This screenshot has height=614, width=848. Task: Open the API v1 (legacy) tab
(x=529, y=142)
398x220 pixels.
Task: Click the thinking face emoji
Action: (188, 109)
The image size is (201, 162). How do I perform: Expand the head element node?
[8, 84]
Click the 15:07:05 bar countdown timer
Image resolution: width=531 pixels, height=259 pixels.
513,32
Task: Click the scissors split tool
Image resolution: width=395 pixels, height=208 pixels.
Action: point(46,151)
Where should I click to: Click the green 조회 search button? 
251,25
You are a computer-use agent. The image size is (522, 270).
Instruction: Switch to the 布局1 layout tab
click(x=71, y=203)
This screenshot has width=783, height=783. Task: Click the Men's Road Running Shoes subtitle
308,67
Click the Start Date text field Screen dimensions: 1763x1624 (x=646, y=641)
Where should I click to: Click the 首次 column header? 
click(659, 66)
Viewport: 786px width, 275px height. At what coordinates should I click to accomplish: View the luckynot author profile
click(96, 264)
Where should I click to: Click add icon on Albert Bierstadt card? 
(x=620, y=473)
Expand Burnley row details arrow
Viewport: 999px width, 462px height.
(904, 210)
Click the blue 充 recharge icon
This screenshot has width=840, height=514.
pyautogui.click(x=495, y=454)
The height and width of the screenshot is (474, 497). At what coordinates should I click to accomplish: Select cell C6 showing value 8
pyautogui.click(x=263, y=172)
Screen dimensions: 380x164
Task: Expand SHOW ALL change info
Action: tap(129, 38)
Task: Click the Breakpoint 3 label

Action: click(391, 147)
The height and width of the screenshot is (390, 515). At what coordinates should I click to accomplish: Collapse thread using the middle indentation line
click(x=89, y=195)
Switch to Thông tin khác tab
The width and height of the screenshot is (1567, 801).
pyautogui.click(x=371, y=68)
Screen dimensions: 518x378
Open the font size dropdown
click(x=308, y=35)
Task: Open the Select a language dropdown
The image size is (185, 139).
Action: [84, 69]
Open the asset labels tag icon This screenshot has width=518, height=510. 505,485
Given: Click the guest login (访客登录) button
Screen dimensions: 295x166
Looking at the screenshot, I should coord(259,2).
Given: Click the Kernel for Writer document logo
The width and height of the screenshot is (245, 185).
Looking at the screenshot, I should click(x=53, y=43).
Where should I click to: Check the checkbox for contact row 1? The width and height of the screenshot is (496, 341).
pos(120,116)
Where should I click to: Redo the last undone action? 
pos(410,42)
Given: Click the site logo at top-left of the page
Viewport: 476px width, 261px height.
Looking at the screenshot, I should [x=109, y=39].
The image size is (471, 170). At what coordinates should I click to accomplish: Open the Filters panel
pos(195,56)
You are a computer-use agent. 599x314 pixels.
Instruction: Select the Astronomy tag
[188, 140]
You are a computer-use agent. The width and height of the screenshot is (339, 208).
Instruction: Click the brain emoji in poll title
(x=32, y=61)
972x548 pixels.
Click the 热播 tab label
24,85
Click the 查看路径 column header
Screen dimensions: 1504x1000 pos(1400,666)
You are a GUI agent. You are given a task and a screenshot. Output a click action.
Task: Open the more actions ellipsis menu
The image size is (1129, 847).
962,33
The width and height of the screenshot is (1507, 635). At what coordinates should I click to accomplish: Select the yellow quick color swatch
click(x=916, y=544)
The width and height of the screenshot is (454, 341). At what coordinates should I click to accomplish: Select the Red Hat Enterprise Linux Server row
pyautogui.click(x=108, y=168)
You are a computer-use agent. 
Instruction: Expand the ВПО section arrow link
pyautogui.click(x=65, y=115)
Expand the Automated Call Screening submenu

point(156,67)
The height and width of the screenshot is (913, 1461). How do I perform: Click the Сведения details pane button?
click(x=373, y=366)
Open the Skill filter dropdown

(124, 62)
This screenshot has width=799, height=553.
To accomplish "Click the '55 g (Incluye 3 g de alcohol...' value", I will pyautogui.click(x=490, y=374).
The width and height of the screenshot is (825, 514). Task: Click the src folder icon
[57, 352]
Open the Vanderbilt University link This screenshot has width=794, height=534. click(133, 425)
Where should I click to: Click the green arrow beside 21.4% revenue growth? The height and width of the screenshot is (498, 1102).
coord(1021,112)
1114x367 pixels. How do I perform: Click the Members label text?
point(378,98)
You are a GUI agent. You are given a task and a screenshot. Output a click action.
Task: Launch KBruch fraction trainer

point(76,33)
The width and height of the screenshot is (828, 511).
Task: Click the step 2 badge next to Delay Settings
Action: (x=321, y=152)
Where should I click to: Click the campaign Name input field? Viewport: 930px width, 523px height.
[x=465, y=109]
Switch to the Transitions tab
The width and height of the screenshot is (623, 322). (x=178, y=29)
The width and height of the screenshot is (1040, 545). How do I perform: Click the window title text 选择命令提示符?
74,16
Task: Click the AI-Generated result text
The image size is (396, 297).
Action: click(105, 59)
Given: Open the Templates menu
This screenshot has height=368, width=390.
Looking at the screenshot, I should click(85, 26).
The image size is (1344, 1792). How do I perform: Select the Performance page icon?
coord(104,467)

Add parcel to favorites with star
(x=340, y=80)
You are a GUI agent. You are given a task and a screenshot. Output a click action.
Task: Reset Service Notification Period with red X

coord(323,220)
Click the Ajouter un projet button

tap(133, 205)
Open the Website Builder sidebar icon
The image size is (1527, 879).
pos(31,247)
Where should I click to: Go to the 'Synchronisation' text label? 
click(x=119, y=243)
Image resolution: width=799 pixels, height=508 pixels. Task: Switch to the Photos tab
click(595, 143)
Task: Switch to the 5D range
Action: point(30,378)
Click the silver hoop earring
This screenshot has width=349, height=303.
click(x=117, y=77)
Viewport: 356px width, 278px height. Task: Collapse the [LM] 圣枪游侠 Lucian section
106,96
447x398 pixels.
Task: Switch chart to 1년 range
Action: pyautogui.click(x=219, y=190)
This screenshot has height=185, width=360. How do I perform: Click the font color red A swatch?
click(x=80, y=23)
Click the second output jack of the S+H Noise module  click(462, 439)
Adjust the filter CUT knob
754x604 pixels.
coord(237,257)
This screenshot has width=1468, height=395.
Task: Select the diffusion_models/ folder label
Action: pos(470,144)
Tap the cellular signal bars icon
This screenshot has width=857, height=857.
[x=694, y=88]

════════

Only the lines containing "logo" are needed; copy each of them from the data.

Given: Click the Kernel for Writer document logo
Given: Click the site logo at top-left of the page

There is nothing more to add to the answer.